En el lado opuesto hay casi 12.000 jóvenes en la provincia que compatibilizan un empleo con sus estudios

Fin a la Feria más larga. Un canto al consumo que, en este caso, significa la apuesta por el sector de la hostelería del centro de Málaga para que mejore la caja con dos días festivos para ampliar a diez los días de festejo. Más camareros contratados para atender la demanda de bares y restaurantes. Éste es el empleo más fácil que se encuentra en la Ciudad del Paraíso (y las terrazas, añado). También el de pinche de cocina o el de mozo de almacén para repartir.

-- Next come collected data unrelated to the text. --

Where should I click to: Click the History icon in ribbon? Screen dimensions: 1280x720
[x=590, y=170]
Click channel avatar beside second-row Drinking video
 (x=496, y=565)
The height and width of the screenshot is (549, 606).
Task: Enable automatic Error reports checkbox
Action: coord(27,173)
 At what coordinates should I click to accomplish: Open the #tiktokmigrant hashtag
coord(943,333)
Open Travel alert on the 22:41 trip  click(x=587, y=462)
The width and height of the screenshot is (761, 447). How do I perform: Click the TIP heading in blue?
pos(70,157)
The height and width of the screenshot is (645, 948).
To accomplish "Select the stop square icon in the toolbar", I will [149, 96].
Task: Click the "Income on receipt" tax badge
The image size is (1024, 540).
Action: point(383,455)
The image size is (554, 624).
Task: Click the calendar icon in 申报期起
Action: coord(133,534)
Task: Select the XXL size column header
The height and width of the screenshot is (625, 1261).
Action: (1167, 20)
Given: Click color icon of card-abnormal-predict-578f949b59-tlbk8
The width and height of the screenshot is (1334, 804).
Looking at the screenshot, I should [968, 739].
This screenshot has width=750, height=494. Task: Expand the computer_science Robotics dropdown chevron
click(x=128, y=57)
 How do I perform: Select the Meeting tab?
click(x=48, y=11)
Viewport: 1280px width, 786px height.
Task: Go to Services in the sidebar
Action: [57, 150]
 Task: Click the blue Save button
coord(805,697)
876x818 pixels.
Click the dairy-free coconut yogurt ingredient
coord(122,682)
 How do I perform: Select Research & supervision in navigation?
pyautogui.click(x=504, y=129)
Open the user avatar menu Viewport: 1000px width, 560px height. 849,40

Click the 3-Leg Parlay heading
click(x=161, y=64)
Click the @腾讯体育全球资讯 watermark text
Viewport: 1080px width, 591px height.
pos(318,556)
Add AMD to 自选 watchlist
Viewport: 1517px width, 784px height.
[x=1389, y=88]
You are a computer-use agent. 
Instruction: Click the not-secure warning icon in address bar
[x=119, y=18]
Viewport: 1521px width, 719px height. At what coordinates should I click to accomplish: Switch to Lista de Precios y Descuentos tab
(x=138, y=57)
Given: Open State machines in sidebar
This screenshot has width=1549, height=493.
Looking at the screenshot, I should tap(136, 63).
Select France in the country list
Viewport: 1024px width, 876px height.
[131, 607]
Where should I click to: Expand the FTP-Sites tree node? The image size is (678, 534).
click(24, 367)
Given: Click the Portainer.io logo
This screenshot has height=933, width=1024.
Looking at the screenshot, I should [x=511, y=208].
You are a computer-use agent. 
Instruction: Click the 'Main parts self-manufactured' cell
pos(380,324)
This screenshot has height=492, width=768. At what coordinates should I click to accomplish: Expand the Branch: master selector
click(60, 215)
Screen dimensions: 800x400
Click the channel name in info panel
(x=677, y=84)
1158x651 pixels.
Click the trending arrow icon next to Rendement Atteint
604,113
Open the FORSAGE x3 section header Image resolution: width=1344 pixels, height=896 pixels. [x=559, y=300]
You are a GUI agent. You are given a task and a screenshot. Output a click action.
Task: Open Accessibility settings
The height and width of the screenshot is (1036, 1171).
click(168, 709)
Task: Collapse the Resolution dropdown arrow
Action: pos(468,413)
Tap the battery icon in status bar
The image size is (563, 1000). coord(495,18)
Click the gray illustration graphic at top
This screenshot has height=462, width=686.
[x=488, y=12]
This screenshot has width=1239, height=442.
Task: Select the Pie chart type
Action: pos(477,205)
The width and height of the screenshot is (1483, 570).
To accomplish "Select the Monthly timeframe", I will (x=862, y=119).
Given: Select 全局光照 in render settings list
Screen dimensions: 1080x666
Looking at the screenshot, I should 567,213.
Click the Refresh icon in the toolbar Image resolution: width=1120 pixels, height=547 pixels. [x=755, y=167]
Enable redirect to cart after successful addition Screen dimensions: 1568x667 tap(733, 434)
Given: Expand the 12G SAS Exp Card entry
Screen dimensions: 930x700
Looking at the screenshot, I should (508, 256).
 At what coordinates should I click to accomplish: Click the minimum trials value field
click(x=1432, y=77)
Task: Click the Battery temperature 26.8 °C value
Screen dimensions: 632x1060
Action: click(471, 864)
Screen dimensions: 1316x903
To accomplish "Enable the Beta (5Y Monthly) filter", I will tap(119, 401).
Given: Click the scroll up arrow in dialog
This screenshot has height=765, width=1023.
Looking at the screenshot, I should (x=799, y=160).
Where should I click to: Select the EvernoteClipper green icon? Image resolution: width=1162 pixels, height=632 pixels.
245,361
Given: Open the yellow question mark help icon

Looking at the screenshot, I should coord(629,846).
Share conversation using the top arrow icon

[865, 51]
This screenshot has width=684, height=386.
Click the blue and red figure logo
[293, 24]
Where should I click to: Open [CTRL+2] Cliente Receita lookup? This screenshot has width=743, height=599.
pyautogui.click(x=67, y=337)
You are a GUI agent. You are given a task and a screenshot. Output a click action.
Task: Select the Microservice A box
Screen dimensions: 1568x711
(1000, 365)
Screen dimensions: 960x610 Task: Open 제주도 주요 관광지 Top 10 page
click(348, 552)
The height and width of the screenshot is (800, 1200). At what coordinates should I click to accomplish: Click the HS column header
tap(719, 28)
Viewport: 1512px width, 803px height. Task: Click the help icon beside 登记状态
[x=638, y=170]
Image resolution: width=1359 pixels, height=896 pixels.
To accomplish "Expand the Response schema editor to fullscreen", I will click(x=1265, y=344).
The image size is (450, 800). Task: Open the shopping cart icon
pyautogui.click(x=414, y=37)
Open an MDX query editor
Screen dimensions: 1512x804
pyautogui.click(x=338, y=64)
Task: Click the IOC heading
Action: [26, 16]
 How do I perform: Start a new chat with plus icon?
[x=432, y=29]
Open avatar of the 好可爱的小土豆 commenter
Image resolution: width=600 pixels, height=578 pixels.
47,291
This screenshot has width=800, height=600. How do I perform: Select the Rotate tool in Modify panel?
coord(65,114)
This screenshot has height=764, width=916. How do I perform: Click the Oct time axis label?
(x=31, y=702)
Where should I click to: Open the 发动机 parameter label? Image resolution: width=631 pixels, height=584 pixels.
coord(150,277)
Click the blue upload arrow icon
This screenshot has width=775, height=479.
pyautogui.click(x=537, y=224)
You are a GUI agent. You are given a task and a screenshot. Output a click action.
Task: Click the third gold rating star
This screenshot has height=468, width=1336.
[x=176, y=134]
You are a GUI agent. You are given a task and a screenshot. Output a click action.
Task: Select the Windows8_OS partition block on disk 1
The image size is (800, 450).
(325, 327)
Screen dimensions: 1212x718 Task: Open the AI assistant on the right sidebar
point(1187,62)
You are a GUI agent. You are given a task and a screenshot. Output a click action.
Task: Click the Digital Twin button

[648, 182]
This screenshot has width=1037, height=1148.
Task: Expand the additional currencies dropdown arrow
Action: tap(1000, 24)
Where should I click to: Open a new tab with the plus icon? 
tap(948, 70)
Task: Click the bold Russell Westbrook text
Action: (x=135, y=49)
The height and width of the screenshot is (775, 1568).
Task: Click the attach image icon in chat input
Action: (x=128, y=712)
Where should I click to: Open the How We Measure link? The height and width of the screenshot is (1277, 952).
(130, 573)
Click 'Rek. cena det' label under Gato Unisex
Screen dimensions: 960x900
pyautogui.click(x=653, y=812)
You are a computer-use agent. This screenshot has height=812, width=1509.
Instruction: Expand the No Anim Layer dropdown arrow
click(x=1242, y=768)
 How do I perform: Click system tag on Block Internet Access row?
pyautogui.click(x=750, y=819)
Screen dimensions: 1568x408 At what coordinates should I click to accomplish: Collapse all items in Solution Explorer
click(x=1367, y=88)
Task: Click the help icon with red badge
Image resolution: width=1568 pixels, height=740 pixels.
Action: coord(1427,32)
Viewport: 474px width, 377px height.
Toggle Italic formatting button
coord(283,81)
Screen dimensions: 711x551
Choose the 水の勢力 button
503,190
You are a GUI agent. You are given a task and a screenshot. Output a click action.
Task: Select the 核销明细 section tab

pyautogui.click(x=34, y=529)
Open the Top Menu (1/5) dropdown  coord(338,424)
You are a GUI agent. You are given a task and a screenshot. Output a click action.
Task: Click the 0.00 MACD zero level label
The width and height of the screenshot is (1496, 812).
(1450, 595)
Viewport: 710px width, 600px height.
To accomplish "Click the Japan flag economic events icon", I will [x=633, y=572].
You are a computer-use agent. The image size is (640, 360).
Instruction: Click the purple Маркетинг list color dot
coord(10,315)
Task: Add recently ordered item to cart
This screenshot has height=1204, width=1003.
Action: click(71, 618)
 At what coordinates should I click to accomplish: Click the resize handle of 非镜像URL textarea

En pocas fechas, comprobaremos la realidad laboral de septiembre. Esta última semana de agosto en la que nos adentramos suele bajar la ocupación hotelera y, en previsión, las empresas prescinden de los contratos firmados para la temporada alta al concluir el mes. El año pasado la provincia sufrió en esta transición al otoño uno de los mayores aumentos del paro en todo el país, con casi 3.000 nuevos desempleados. A ello hay que sumar a los estudiantes que tras concluir sus distintas etapas de formación también se apuntan al desempleo en búsqueda de su primer trabajo. El ciclo de la vida malagueña que resumiría en un puñado de imágenes si esto fuera El Rey León.

Hace unas semanas publicábamos en este periódico el aumento de ni-nis en la provincia al concluir el segundo trimestre del año. Los jóvenes que ni estudian ni trabajan. Sólo esperan o quizá desesperan hasta tomar una decisión de futuro sobre sus vidas. Casi 40.000 personas entre los 16 y 29 años se hayan en esta situación, según la Encuesta de Población Activa. Aunque el paro juvenil ha evolucionado positivamente y ya no estamos ante un 68% de porcentaje de desempleo, como en 2013, la media en Andalucía es todavía superior al 40%. Esta tasa no está provincializada así que desconocemos cuál es en concreto la realidad malagueña y si es mejor que esa desoladora media.

En el lado opuesto, hay casi 12.000 jóvenes que consiguen compaginar sus estudios con el trabajo. Pero incluso ese número se ha reducido con respecto al año pasado y desde luego se encuentra a leguas de los casi 40.000 que se registraban antes de que la crisis económica se asomara con toda su crudeza a partir de 2007.

Ahora que todos los datos indican que el crecimiento en España se ralentiza mes a mes, me temo que, de nuevo, la población mas joven e inexperta puede sufrir los primeros envites. Desde septiembre de 2018 Pedro Sánchez recurre a discursos para defender la necesidad de prestigiar la formación profesional. Sus planes estratégicos para impulsar la dual, que repetía en su fallido discurso de investidura. Pero la parálisis política sólo permite buenas intenciones de palabra.

Tras la resaca de los diez días de Feria nos espera otra menos dulce.